====== Ausgangstext ======

Rede mit anderen Leuten darüber, was du herausgefunden hast. Das klingt wie ein kleiner Schritt, und manche werden sagen "Klar, so ein ehemaliger Aktivist hat gut reden". Dabei ist das "drüber reden" derzeit ziemlich hart. Viele Leute wollen lieber über gar nichts reden, und ich meine nicht, sich bei einem Bier oder Kaffee zu unterhalten, sondern sich öffentlich zu äußern: "Hey, was soll der Scheiß, warum sind kanadische Soldaten in Afghanistan, um zu reparieren, was die Reagan-Regierung zerstört hat?" Der zweite Schritt ist also, öffentlich über sein Wissen zu reden. Das ist wichtiger als die aktuellen Eishockey-Ergebnisse, der Wet-T-Shirt-Contest letzte Woche in der Disko oder wann das Geld für einen neuen Geländewagen reicht. Die Leute sollten sich weniger Gedanken machen über solchen langfristig gesehen bedeutungslosen Scheiß, und stattdessen mehr über das nachdenken, was wirklich um sie herum geschieht. Denn das wird sie früher oder später in viel größerem Maße wirklich betreffen.



Ist Punkrock in diesem Kontext noch wichtig, kann Punk noch irgendwas bewirken?

Ich denke, die Antwort liegt auf der Hand. Punkrock war ein wichtiges Mittel zur Informationsverbreitung und ist es immer noch. THE CLASH haben das seinerzeit ausgiebig bewiesen und das Leben von vielen Leuten beeinflusst. Viele wussten nicht, was Joe Strummer da eigentlich erzählt, sie beschäftigten sich mit dem Thema und fanden so heraus, was es mit den "Spanish Bombs" auf sich hat. So tat sich dann für viele Leute eine ganz andere, neue Welt auf, und ja, es sind auch Leute durch Punkrock zu Aktivisten geworden, wurden durch bestimmte Spielarten des Punk radikalisiert. Aber klar ist auch, dass es die verschiedensten Spielarten von Punk gibt, die rein gar nichts mit der Weitergabe von Wissen zu tun haben.

====== Vorliegende Daten ======

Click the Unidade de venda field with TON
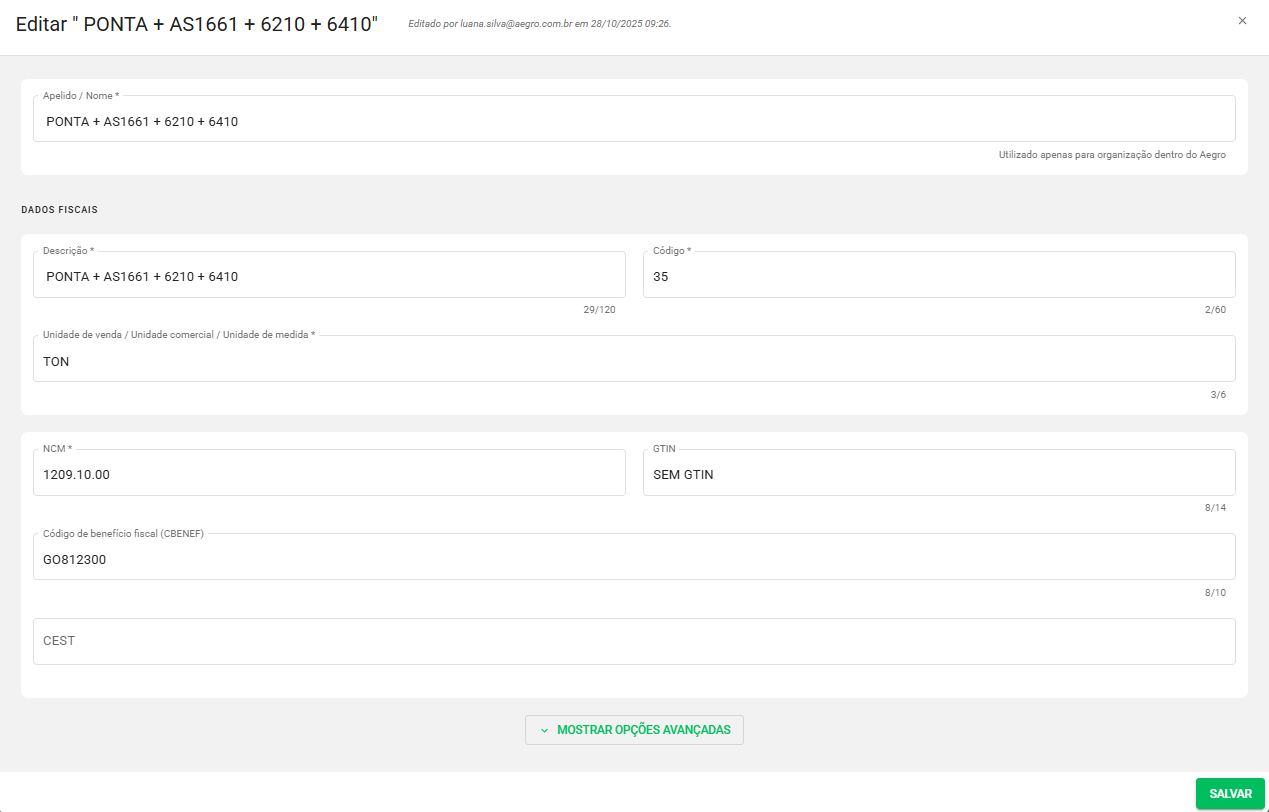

======

### Anweisungen:
1. Was ist laut dem Text über Punkrock der zweite Schritt?
2. Schreibe aus dem Text über Punkrock alles von „Ist Punkrock in“ bis hinunter zu „zu tun haben.“ wortgetreu ab.
Die Liste steht in keinem Zusammenhang mit dem Text über Punkrock.

### Lösungen je Aufgabe:
1. Öffentlich über sein Wissen zu reden.

2.
Ist Punkrock in diesem Kontext noch wichtig, kann Punk noch irgendwas bewirken?

Ich denke, die Antwort liegt auf der Hand. Punkrock war ein wichtiges Mittel zur Informationsverbreitung und ist es immer noch. THE CLASH haben das seinerzeit ausgiebig bewiesen und das Leben von vielen Leuten beeinflusst. Viele wussten nicht, was Joe Strummer da eigentlich erzählt, sie beschäftigten sich mit dem Thema und fanden so heraus, was es mit den "Spanish Bombs" auf sich hat. So tat sich dann für viele Leute eine ganz andere, neue Welt auf, und ja, es sind auch Leute durch Punkrock zu Aktivisten geworden, wurden durch bestimmte Spielarten des Punk radikalisiert. Aber klar ist auch, dass es die verschiedensten Spielarten von Punk gibt, die rein gar nichts mit der Weitergabe von Wissen zu tun haben.